> **Directions**
Below are some entries. Transcribe the lines from the one holding "Reply (69, 1425)" to the one holding "exoesqueletos (495, 628)", inclusive, but not the pictures among them.

> **Data for the task**
┄┄┄┄┄┄
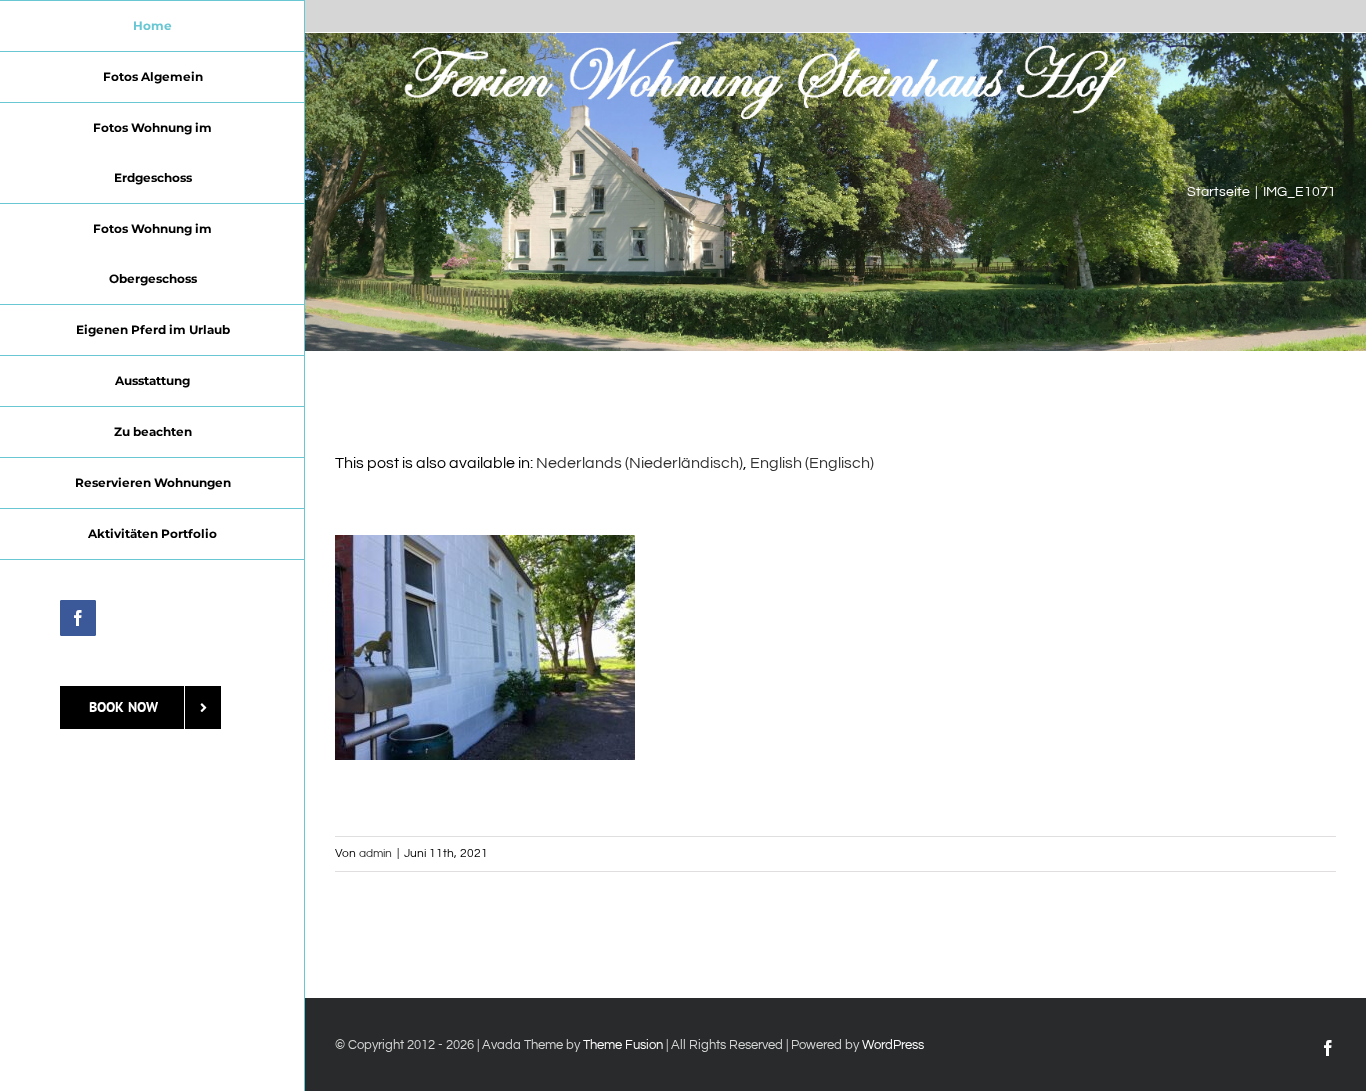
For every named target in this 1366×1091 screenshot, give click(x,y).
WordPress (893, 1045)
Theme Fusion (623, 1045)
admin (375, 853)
┄┄┄┄┄┄
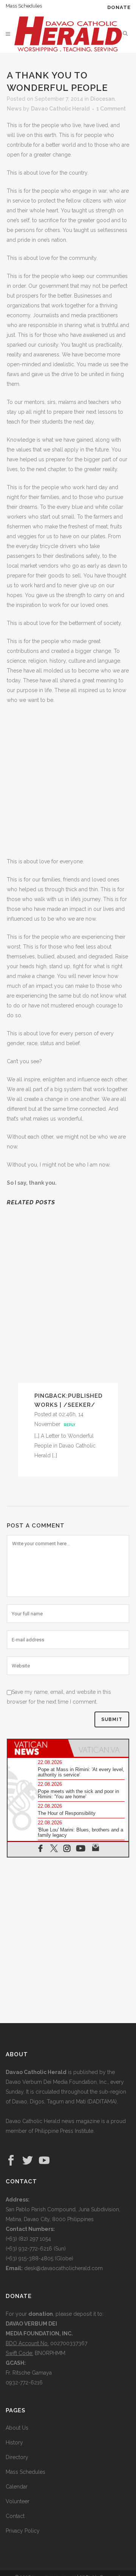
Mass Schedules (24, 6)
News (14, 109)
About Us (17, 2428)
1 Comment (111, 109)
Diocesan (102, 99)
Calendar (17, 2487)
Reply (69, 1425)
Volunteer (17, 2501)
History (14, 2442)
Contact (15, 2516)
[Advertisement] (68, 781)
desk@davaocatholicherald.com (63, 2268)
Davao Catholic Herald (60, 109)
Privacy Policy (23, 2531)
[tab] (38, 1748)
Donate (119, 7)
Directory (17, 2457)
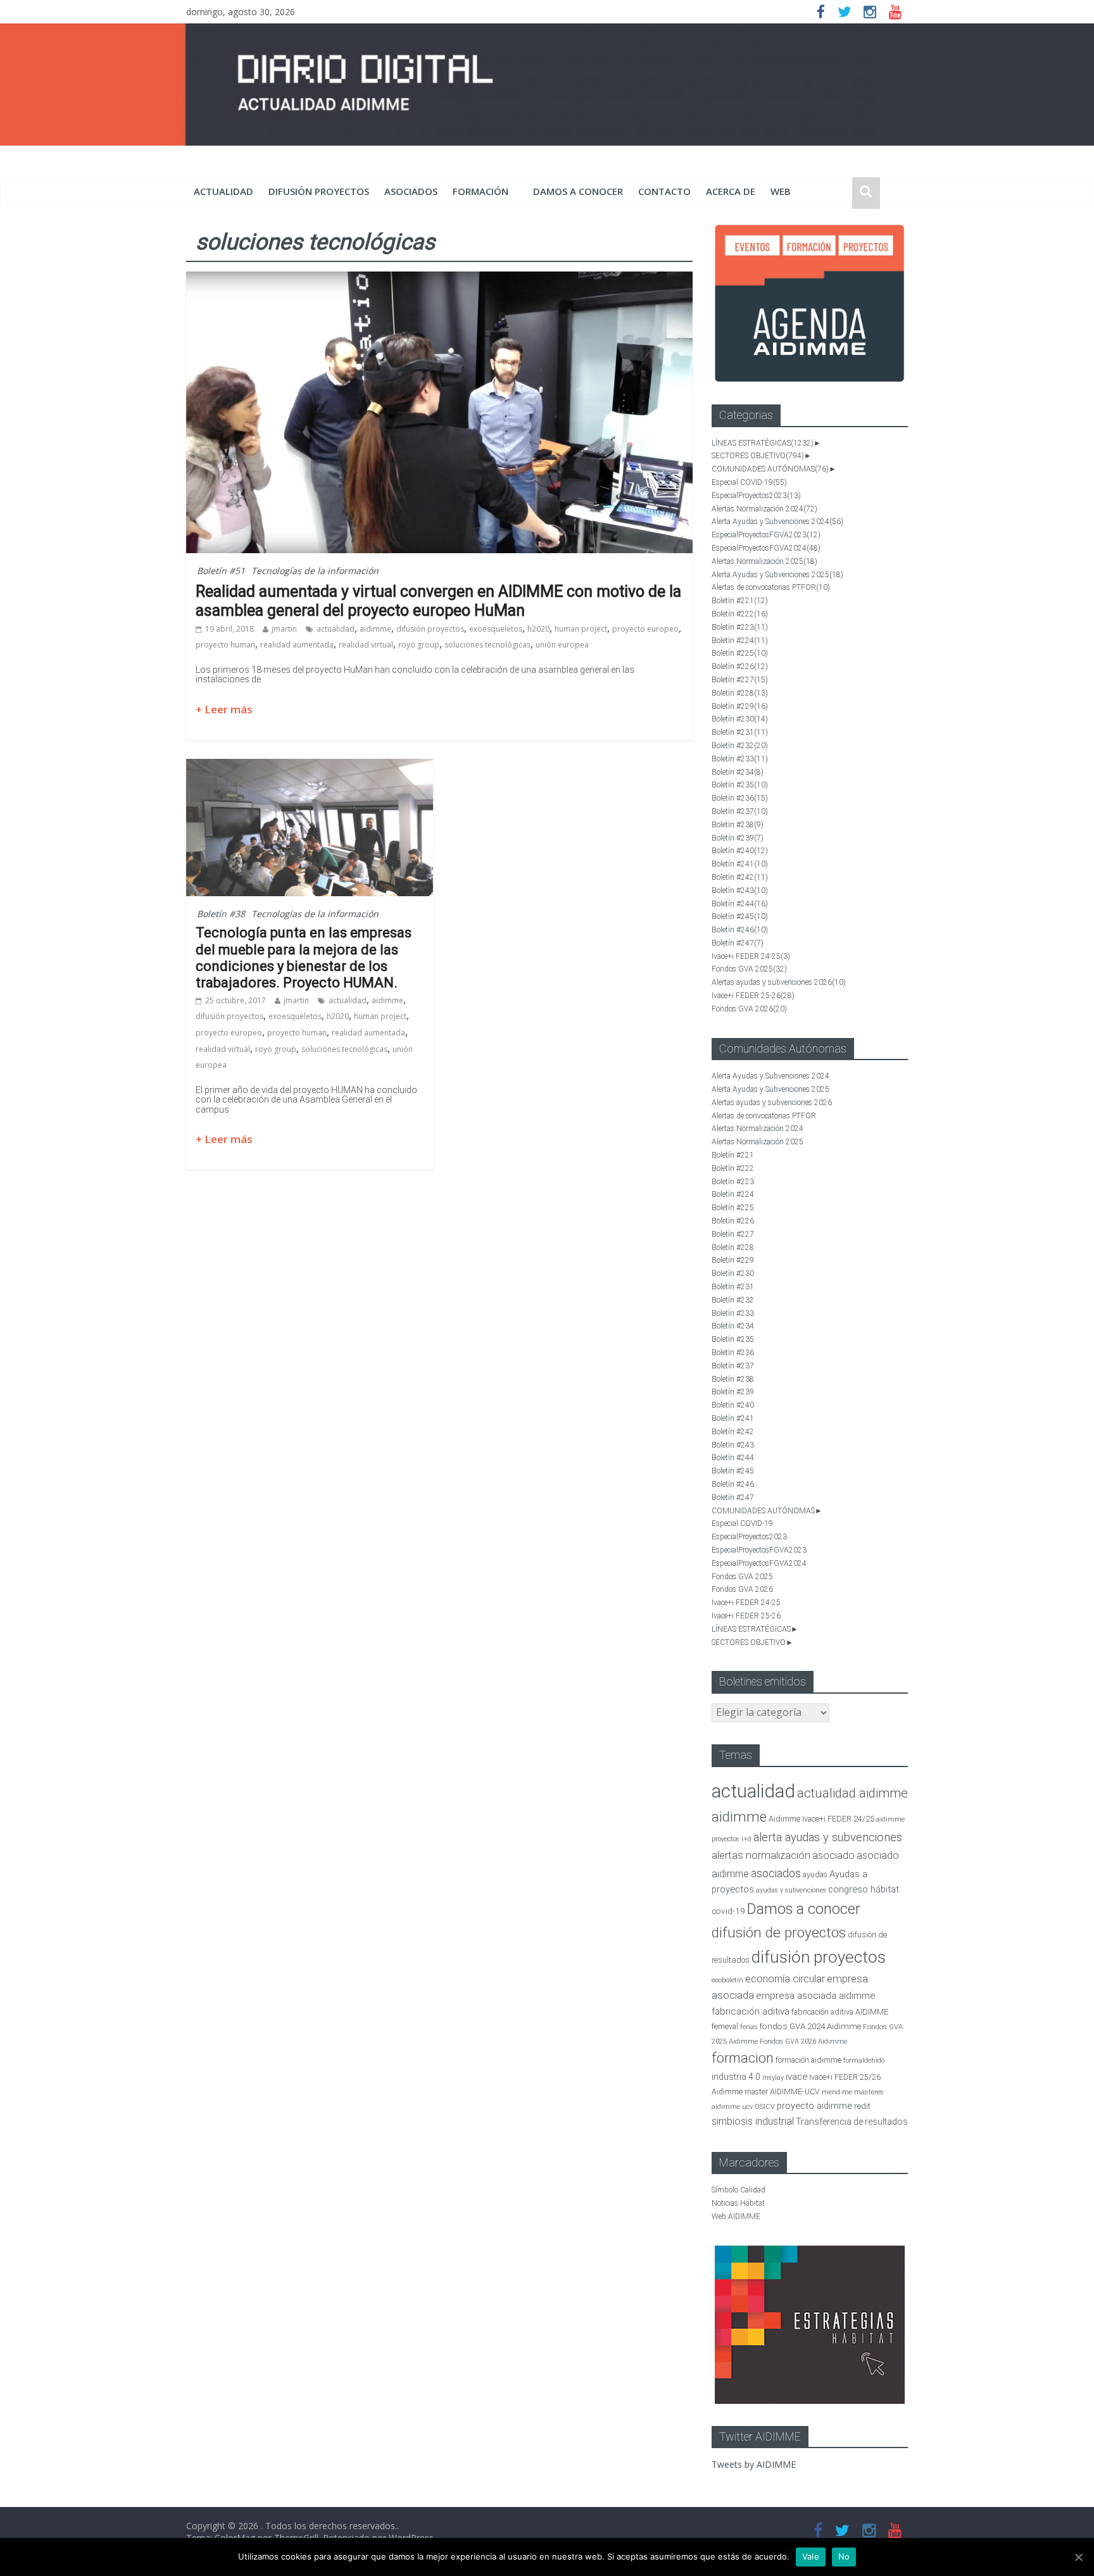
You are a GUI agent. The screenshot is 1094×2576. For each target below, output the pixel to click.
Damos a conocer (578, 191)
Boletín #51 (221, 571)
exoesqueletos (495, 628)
┄┄┄┄┄┄
> **Written answer**
Reply (69, 1425)
Volunteer (17, 2501)
History (14, 2442)
Contact (15, 2516)
[Advertisement] (68, 781)
desk@davaocatholicherald.com (63, 2268)
Davao Catholic Herald (60, 109)
Privacy Policy (23, 2531)
[tab] (38, 1748)
Donate (119, 7)
Directory (17, 2457)
You are a GUI agent. The screenshot is 1094×2576. For each target below, output the pixel to click.
Damos a conocer (578, 191)
Boletín #51 (221, 571)
exoesqueletos (495, 628)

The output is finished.